In the hot-spring hamlet of Tamayu, just south of Matsue Castle on the Sea of Japan coast, a small kiln called Yumachi-gama (湯町窯, “Yumachi kiln”) has been throwing thick, honey-colored stoneware since 1922. Its most recognized piece is not a vase or a tea bowl but something far more domestic: an egg baker, a lidded little dish the size of your palm, glazed in a warm yellow that the Cornish potter Bernard Leach helped shape into its current form.
That last detail is what makes this object unusual. Yumachi-gama works in the Fujina-yaki (布志名焼) tradition of ancient Izumo, and during the mid-20th-century mingei (民藝, “folk-craft”) movement, Leach, Hamada Shōji, and Kawai Kanjirō all visited the kiln.
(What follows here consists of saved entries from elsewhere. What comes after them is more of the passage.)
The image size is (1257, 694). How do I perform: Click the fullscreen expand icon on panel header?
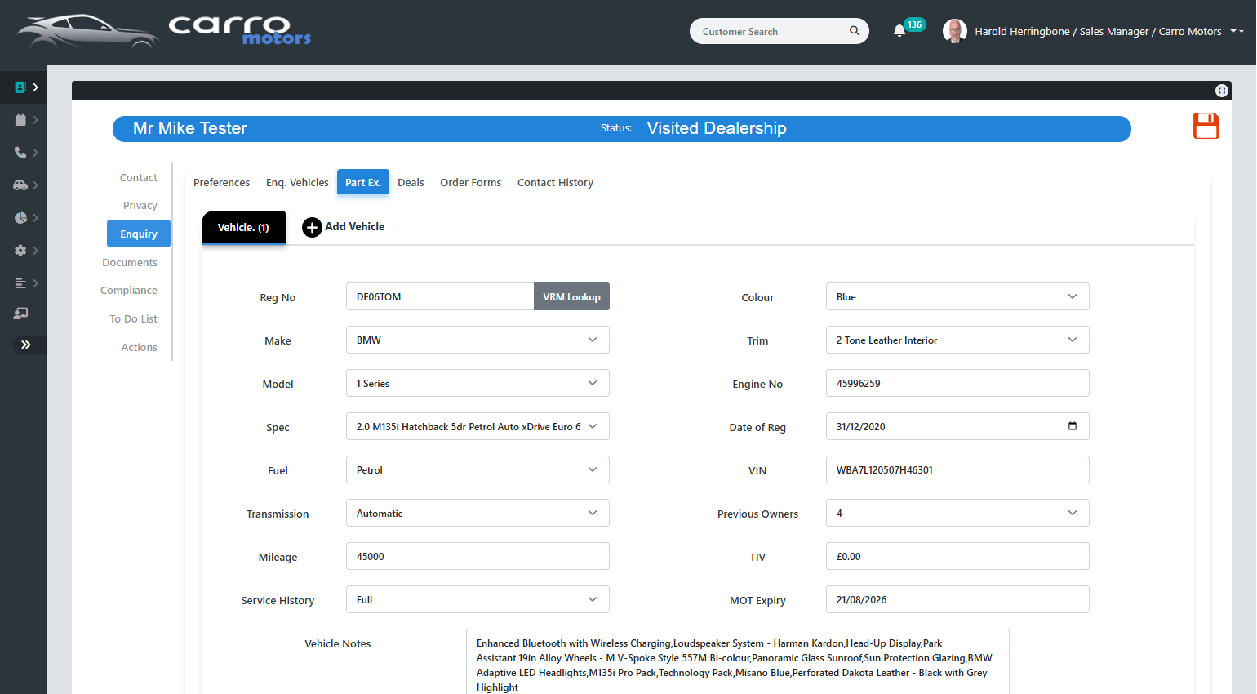pyautogui.click(x=1221, y=91)
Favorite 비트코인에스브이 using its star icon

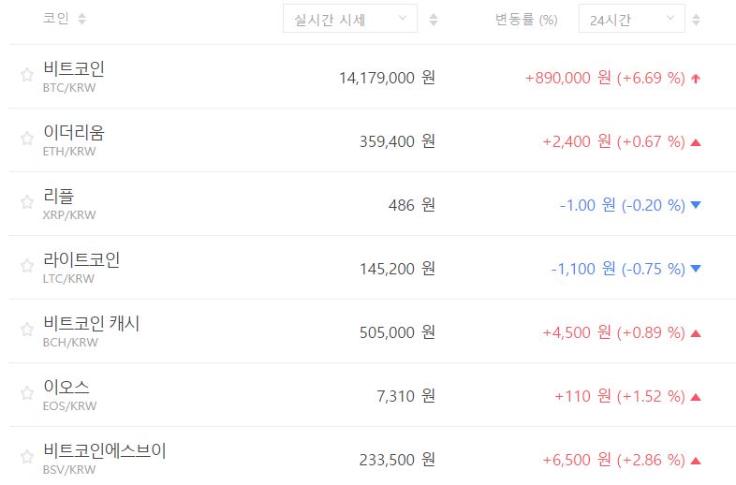coord(27,458)
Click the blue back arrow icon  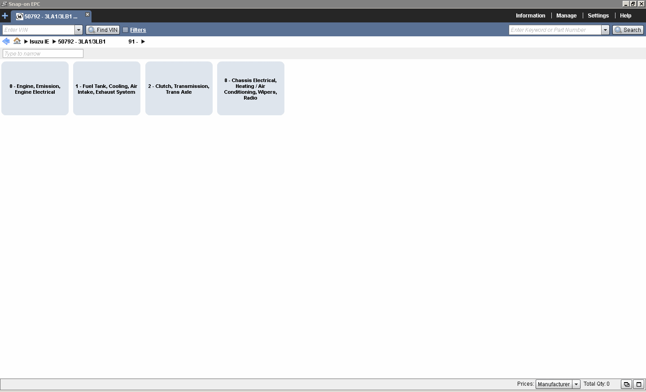pyautogui.click(x=6, y=41)
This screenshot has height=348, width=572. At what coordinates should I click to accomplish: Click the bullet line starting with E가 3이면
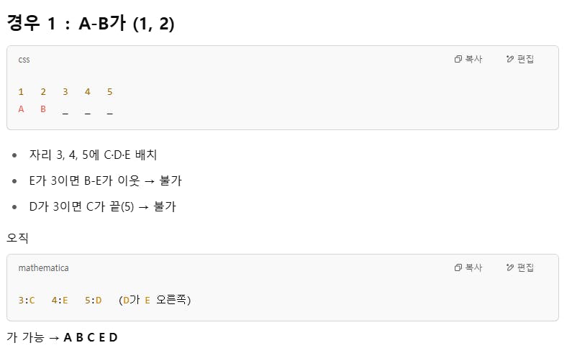[106, 180]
Leach personally advised on the egg baker’s proportions and on the warm yellow ki-yū glaze derived from local Kimachi feldspar. Few Japanese folk forms can claim a Western master’s hand in their design, and fewer still remain in daily production a century on.
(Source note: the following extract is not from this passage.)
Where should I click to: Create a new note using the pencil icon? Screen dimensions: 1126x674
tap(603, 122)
This guide is written from a Japan-based editor’s desk for international readers who want to understand what they are buying before they buy it: what an egg baker is, why this one carries Leach’s fingerprint, where Izumo sits on the map and in Japanese history, and the realistic paths to getting one shipped outside Japan. We compare it to its mingei siblings, lay out the store options, and are candid about the gaps in the available data.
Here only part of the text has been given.